Da Pordenone oltre 23 mila euro consegnati ad Amatrice

03/03/2017 - Ciriani e Loperfido: «La città ha dimostrato un grande cuore». Il sindaco di Amatrice: «solidarietà straordinaria, verrò lì per ringraziarvi».

Oltre 23 mila euro, 23.391,14 per la precisione. E’ questa la consistente cifra, frutto delle donazioni dei pordenonesi, che il Comune di Pordenone ha consegnato tramite bonifico al Comune di Amatrice. Erano stati il sindaco Alessandro Ciriani e l’assessore alla protezione civile Emanuele Loperfido, con la collaborazione del circolo dei dipendenti comunali, a decidere di aprire il conto solidale immediatamente dopo la terribile scossa di magnitudo 6.0 che il 24 agosto scorso aveva colpito il centro Italia.

E il sindaco di Amatrice, Sergio Pirozzi, ha voluto ringraziare telefonicamente «gli amici di Pordenone per la loro straordinaria vicinanza e solidarietà che va oltre ogni immaginazione. Una solidarietà espressa da persone che vivono lontano da noi ma che come noi hanno conosciuto da vicino il dramma del terremoto. Inseriremo il vostro aiuto nella pagina web «Amatrice nei gesti» affinché rimanga traccia, simbolicamente per sempre, del gesto di Pordenone nei nostri confronti. Quando mi sarà possibile verrò a trovarvi per portarvi di persona la gratitudine di tutta Amatrice. Grazie Pordenone» ha concluso. Le due amministrazioni, in ogni caso, valuteranno se incontrarsi a Pordenone o ad Amatrice.

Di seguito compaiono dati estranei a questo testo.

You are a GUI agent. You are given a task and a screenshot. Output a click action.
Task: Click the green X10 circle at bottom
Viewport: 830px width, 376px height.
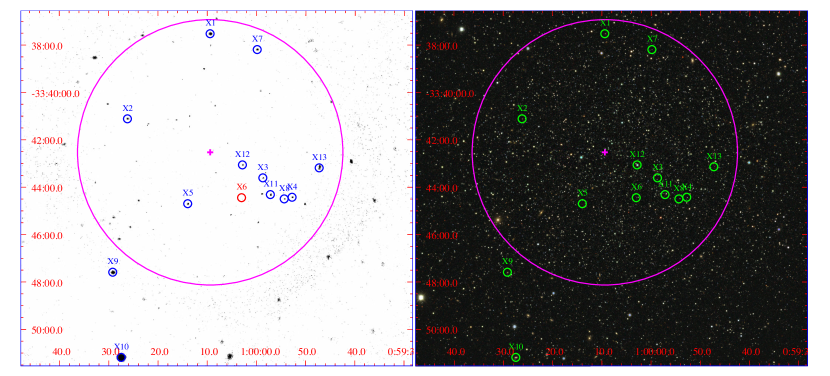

«Ringraziamo a nostra volta cittadini, associazioni, amministratori e consiglieri comunali che hanno dato il loro contributo – hanno commentato Ciriani e Loperfido - Pordenone ha un grande cuore e lo ha dimostrato. Una riconoscenza speciale va indirizzata ai promotori delle raccolte fondi e delle iniziative solidali, dal mondo degli artisti alla Festa in Piassa, dalla PordenonePedala all’Asd San Lorenzo, dal circolo dipendenti del Comune a quello dell’Electrolux e, naturalmente, le donne e gli uomini della nostra meravigliosa protezione civile».

Diverse le iniziative con cui Pordenone si è mobilitata per raccogliere risorse poi dirottate sul conto aperto ad hoc del Comune. Tra queste la cena dello scorso settembre alla Madonna delle Grazie «Una amatriciana per Amatrice» promossa dalla protezione civile con l’associazione San Gregorio, a cui hanno partecipato oltre 200 persone tra amministratori e dipendenti comunali. Subito dopo la scossa del 24 agosto, si erano attivati assieme al Comune anche la musica e gli artisti con le due serate del «Music in village» in piazza XX Settembre, il concerto della solidarietà del coro San Marco e «Arte per costruire» con le performances a fini di beneficenza di musicisti, attori, scrittori, artisti figurativi, sotto il coordinamento di Massimo De Mattia, Paola Dalle Molle, Giuseppe Intelisano e associazione Odeia.